• _EXTRACTED TEXT_:
===
At present, the country imports 3-4 million tonnes of pulses and nearly 9 million tonnes of cooking oils to meet domestic shortages.
Identifying rising demand in animal protein products like fish and milk, the government launched a "National Mission for Protein Supplements" with an allocation of Rs 300 crore.
The government also sought to promote balanced nutrition by enhancing production of coarse cereals like bajra, ragi, jowar and other millets. The programme will cover 25,000 villages.
Another Rs 300 crore was provided to increase fodder production, essential for sustained production of milk. To augment domestic supply of fodder, import duty was exempted on de-oiled rice bran cake and duty of 10 per cent was slapped to discourage its export.
"De-oiled rice bran cake constitutes an important ingredient of cattle feed and its improved availability would have a positive impact on milk production," he said.
The Finance Minister made a provision of Rs 400 crore for bringing green revolution in the eastern India, mainly West Bengal and Bihar's rice-based areas. This scheme was launched last year.
For sustained growth in agricultural crops, Mukherjee proposed to promote organic farming. He further announced reduction in import duty on specified machineries to 2.5 per cent from the existing 5 per cent.
Besides this, import duty on micro-irrigation equipment was also slashed to 5 per cent from the 7.5 per cent.
Last year, the government had delineated a four-pronged strategy covering agri-production, reduction in wastage of produce, farm credit support, and a thrust to food processing.
===
• _Dataset records_:
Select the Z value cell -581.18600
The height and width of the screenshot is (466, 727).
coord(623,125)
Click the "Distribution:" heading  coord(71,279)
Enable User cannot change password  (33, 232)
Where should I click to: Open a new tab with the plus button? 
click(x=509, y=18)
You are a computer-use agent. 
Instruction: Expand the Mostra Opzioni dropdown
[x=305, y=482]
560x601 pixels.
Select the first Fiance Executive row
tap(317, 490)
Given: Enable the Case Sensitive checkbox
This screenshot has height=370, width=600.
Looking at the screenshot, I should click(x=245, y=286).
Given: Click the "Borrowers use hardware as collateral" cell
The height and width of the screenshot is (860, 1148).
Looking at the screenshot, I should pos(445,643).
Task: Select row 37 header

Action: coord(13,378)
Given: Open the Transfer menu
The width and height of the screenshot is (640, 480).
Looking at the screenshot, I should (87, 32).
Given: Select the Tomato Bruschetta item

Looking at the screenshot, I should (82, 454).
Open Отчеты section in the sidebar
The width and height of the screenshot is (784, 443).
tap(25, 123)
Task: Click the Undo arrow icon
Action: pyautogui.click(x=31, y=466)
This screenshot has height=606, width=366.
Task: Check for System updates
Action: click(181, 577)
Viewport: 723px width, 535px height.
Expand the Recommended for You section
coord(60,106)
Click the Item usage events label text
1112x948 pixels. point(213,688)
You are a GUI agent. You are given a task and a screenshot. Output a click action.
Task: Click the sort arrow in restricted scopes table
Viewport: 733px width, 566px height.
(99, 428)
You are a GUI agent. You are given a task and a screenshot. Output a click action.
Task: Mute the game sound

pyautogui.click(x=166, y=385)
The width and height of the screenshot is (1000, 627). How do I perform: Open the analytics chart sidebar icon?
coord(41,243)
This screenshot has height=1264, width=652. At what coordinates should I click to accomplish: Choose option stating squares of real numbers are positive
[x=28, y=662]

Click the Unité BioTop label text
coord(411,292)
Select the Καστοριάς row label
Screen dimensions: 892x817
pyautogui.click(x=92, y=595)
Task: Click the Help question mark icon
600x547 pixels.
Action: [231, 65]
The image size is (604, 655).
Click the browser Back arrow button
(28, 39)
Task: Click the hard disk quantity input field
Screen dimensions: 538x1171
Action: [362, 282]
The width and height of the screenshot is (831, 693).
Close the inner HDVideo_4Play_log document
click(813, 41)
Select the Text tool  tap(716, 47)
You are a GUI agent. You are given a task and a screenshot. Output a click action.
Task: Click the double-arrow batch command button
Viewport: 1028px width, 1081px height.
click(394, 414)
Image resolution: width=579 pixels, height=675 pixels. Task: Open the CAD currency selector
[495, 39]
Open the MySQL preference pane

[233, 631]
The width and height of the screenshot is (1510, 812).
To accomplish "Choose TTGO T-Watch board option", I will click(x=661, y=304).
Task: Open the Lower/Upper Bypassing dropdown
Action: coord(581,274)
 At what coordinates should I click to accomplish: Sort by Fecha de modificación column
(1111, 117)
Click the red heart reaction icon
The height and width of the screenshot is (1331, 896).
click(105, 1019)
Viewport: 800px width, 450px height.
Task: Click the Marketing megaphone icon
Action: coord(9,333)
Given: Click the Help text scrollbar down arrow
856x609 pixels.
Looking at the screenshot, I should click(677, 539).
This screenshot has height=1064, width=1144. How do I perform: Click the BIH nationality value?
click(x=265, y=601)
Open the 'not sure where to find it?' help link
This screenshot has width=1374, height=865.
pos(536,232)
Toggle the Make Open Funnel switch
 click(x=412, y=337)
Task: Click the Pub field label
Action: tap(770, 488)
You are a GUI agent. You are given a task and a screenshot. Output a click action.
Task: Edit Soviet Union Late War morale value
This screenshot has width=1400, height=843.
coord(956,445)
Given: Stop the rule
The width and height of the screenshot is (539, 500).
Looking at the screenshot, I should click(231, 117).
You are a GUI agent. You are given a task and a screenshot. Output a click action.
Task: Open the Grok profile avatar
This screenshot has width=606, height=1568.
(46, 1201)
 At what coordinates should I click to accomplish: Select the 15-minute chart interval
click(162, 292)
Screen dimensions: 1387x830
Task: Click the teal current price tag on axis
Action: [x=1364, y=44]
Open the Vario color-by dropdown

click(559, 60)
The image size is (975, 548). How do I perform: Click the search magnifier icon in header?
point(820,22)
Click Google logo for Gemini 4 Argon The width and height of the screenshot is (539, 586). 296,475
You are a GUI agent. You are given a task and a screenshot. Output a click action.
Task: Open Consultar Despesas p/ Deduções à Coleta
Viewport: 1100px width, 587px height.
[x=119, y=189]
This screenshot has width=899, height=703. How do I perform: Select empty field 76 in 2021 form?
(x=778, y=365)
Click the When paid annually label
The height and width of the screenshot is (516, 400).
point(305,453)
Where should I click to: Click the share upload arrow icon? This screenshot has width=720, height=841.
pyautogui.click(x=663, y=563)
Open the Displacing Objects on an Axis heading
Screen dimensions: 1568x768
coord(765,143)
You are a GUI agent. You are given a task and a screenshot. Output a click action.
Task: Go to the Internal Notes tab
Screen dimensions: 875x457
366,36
===
• _ACTION ITEM A_:
Print the part of the farm budget text that starts at "At present, the" and ends at "discourage its export.".
• _ACTION ITEM B_:
Using the farm budget text, explain in one to three sentences why the import duty on de-oiled rice bran cake was removed.

• _WRITTEN ANSWER A_:
At present, the country imports 3-4 million tonnes of pulses and nearly 9 million tonnes of cooking oils to meet domestic shortages.
Identifying rising demand in animal protein products like fish and milk, the government launched a "National Mission for Protein Supplements" with an allocation of Rs 300 crore.
The government also sought to promote balanced nutrition by enhancing production of coarse cereals like bajra, ragi, jowar and other millets. The programme will cover 25,000 villages.
Another Rs 300 crore was provided to increase fodder production, essential for sustained production of milk. To augment domestic supply of fodder, import duty was exempted on de-oiled rice bran cake and duty of 10 per cent was slapped to discourage its export.

• _WRITTEN ANSWER B_:
The duty was dropped to boost the domestic supply of fodder, which is essential for steady milk production. De-oiled rice bran cake is an important part of cattle feed, so having more of it would help milk production.